::: Dataset :::

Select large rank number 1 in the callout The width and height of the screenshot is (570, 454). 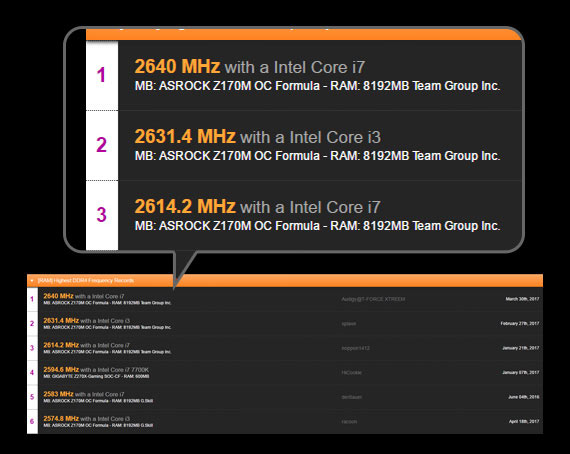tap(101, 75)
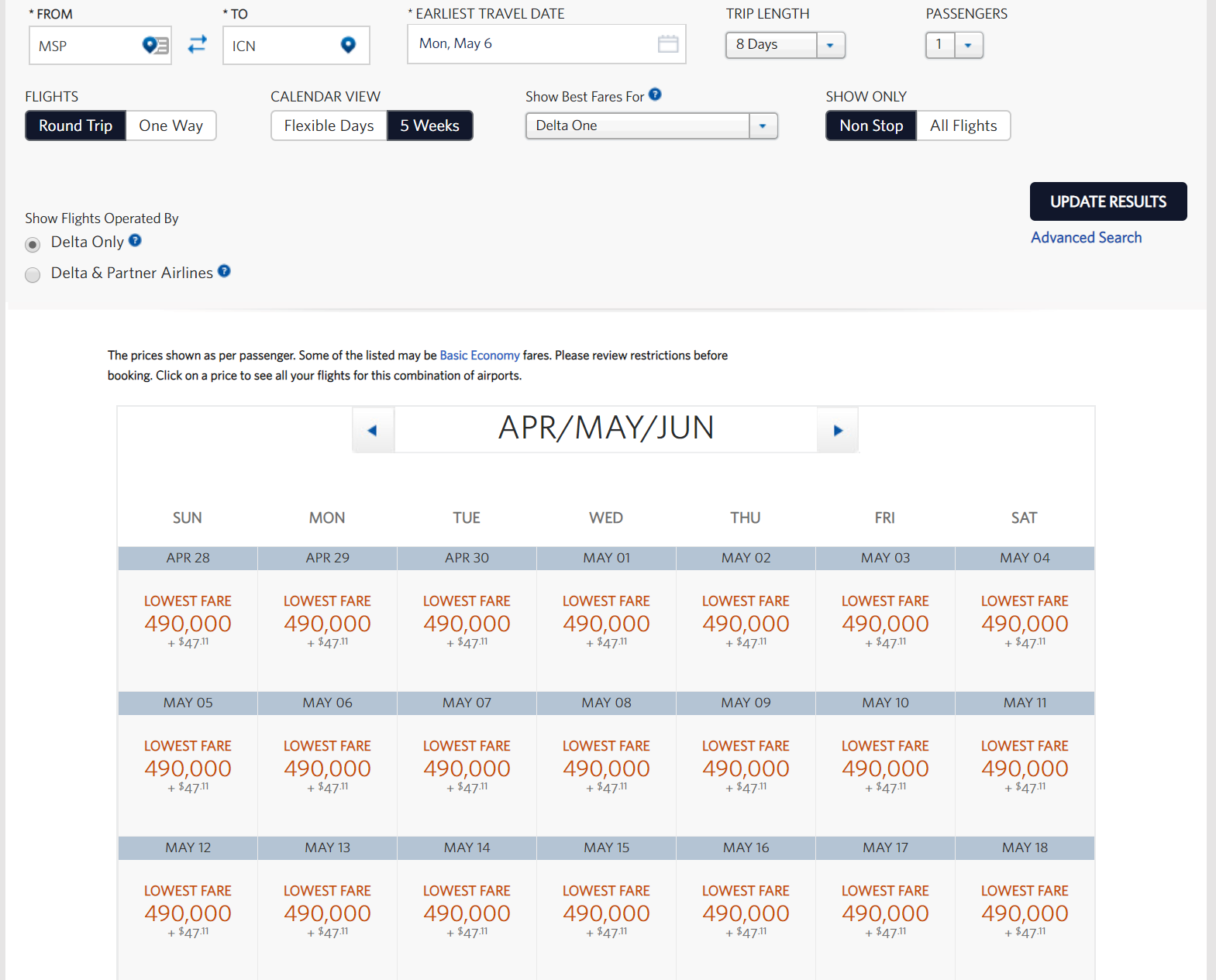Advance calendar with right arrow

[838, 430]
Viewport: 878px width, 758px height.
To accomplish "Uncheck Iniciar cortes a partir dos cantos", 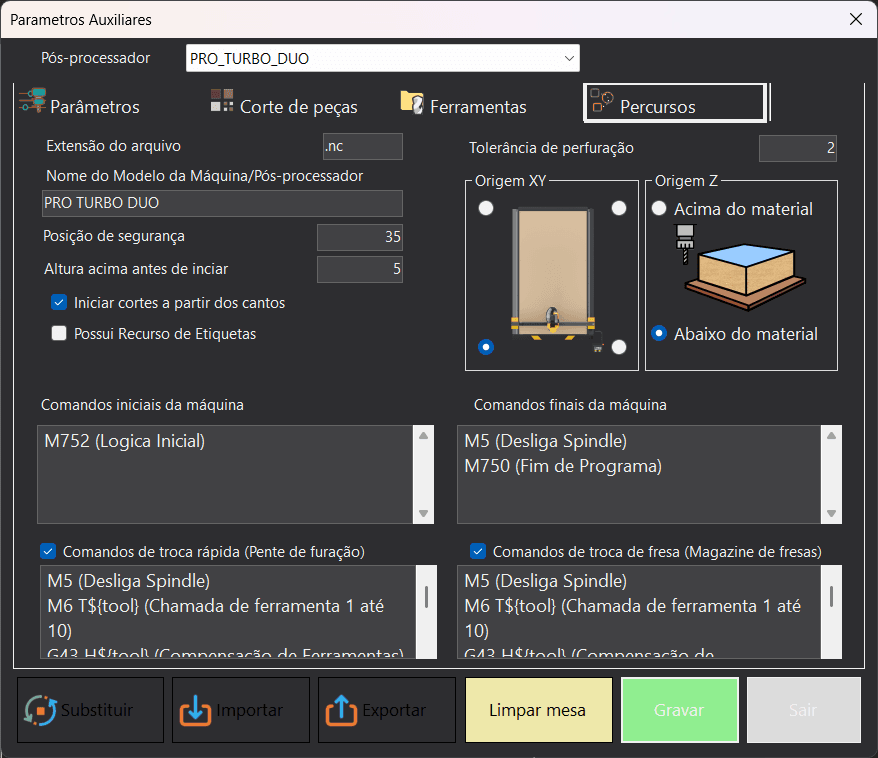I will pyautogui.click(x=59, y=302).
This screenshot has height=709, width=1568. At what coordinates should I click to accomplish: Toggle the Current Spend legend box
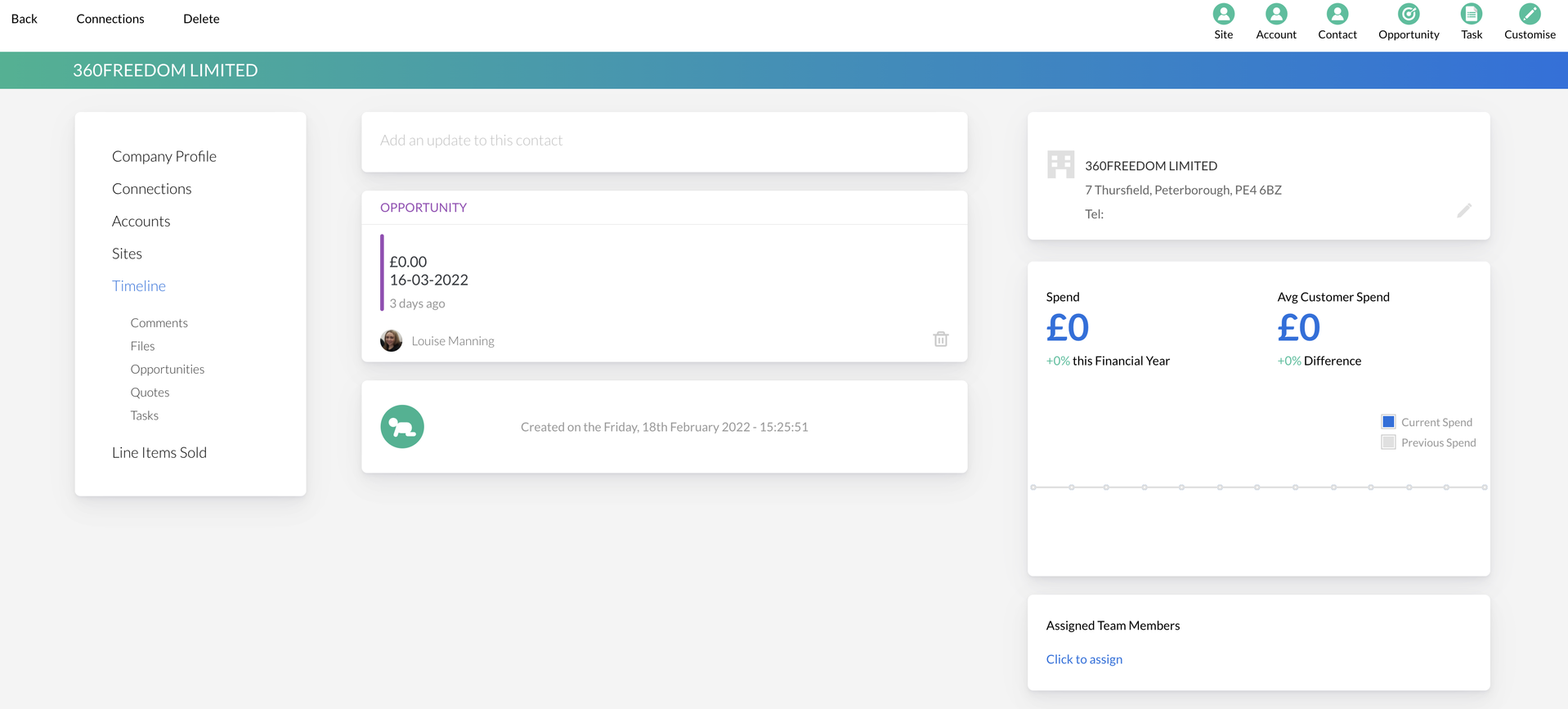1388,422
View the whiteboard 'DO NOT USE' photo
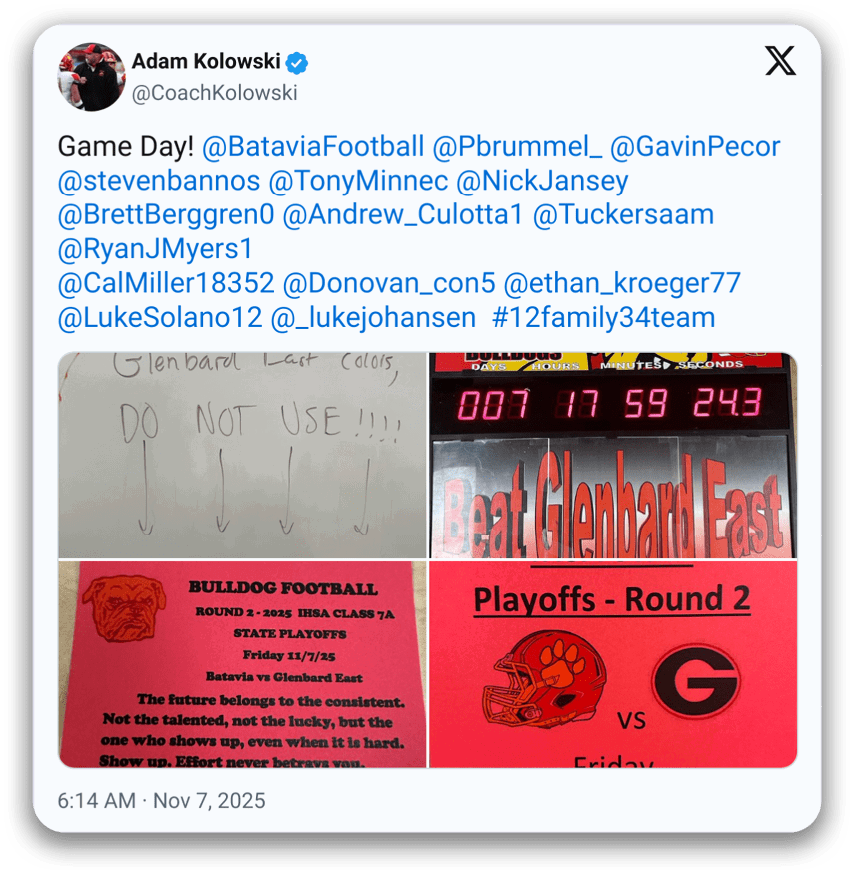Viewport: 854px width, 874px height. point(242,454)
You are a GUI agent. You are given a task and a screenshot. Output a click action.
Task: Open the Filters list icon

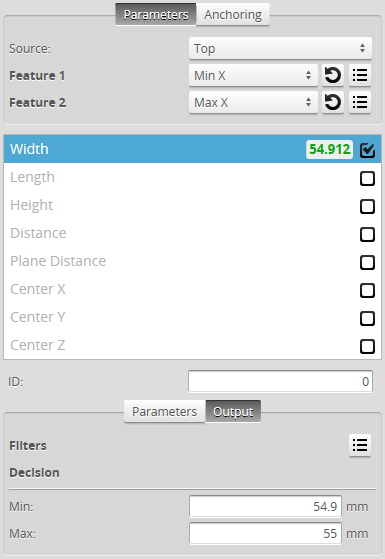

:::

What you need to retype is every line from the one that has "View the whiteboard 'DO NOT USE' photo" through the last line of the listing, both included, with the pictures left out.

▸ Output:
View the whiteboard 'DO NOT USE' photo
Viewport: 854px width, 874px height. point(242,454)
You are a GUI agent. You are given a task and a screenshot. Output a click action.
Task: Open the Filters list icon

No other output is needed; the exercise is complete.